Efficient Range Majority Queries with Dynamic Vote Reassignment
The problem requires maintaining a sequence of n initial preferences and processing m dynamic updates. Each query defines a subarray [L, R], a fallback identifier F, and a list of K positions. The task is to identify whether any value appears strictly more than (R - L + 1) / 2 times within the specified range. If a strict majority exists, it becomes the query result; otherwise, F is selected. All K specified positions must then update their values to the chosen result. After processing all queries, the final majority element across the entire array [1, n] must be determined, with -1 reported if none exists.
Majority Element Identification
Moore’s Voting Algorithm provides an optimal method for detecting a potantial majority candidate in linear time.

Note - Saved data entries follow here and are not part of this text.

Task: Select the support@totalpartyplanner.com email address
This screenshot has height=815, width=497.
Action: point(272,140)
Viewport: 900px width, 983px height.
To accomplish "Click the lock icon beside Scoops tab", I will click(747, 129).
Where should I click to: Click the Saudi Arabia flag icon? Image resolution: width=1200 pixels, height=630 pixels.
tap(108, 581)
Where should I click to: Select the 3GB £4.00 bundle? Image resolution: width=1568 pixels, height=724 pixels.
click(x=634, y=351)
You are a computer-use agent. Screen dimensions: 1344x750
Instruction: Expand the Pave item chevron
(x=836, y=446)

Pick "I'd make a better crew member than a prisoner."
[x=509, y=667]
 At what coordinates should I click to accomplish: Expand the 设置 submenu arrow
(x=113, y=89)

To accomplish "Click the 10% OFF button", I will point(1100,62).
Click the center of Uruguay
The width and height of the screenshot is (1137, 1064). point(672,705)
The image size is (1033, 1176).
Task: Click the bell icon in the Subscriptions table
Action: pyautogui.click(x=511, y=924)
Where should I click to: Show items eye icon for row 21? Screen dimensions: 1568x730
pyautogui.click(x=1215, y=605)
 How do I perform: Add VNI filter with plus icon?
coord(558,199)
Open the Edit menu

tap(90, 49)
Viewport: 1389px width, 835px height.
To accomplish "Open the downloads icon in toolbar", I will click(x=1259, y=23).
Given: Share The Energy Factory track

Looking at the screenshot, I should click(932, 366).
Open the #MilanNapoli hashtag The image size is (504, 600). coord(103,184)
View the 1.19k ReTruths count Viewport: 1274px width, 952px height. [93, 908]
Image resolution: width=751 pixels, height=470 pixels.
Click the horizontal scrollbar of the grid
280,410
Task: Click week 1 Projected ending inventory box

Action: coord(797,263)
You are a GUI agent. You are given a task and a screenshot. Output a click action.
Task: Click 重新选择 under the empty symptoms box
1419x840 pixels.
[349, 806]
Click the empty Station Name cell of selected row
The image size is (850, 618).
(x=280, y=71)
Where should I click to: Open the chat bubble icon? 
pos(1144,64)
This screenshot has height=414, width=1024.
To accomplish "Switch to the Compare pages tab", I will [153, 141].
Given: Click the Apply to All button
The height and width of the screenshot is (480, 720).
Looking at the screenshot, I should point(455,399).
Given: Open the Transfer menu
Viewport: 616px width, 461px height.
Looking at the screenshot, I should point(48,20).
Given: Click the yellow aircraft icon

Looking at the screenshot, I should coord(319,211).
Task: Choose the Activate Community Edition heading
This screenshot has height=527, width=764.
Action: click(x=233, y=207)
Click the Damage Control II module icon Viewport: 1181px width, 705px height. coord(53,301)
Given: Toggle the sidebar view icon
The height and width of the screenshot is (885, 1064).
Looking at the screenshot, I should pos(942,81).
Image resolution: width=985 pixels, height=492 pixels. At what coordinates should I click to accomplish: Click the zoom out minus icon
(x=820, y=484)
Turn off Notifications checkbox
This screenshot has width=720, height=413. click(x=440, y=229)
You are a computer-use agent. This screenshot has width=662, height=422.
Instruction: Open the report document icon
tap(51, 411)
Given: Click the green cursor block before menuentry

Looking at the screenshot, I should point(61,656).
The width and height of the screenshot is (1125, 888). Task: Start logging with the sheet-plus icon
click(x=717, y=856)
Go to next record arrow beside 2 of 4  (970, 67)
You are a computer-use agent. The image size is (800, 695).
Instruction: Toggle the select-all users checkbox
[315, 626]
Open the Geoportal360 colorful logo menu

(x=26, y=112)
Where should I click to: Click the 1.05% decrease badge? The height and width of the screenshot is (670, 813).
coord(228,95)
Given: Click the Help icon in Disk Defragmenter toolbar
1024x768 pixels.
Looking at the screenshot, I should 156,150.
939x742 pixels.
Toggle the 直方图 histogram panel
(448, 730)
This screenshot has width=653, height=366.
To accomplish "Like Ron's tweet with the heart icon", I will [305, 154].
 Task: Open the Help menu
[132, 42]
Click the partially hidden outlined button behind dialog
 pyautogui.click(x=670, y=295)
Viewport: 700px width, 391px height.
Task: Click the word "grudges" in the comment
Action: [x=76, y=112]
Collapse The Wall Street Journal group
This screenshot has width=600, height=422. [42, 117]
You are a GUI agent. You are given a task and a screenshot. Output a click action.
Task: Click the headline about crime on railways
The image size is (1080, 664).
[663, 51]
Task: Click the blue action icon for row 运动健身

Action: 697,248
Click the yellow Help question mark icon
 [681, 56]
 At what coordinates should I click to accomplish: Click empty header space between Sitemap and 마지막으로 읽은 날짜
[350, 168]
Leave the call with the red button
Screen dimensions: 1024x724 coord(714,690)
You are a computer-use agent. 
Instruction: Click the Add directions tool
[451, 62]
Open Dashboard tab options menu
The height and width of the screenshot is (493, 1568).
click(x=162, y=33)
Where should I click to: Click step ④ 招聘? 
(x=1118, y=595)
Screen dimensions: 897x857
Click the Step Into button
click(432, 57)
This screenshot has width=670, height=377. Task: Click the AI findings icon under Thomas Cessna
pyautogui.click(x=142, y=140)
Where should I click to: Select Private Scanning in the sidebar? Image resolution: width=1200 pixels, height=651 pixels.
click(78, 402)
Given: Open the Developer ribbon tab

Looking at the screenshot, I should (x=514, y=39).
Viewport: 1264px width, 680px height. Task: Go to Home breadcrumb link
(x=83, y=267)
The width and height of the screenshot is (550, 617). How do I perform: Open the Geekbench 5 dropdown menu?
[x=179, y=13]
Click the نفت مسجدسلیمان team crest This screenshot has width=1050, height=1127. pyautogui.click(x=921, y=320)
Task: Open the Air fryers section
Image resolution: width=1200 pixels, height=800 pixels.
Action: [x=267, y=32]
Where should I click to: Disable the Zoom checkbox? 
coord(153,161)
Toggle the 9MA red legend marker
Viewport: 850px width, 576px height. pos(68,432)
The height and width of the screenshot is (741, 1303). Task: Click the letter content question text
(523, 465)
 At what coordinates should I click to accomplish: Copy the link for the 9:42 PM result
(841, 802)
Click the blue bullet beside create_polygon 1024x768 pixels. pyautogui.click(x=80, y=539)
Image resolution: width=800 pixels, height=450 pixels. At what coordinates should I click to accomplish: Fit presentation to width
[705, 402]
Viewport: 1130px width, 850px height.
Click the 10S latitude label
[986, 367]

By tracking a current candidate and a balance counter, the algorithm pairs distinct elements to cancel each other out. If a value exceeds half the total count, it cannot be completely eliminated and will remain as the final candidate.
This elimination process is associative. For any partitioned interval, the balance and candidate from the left half can be combined with the right half using the same cancellation logic. Identical candidates accumulate their balances, while differing candidates subtract the smaller balance from the larger, retaining the identifier associated with the positive remainder. This property allows the voting mechanism to be embedded directly into a segment tree, reducing candidate proposal queries to O(log n).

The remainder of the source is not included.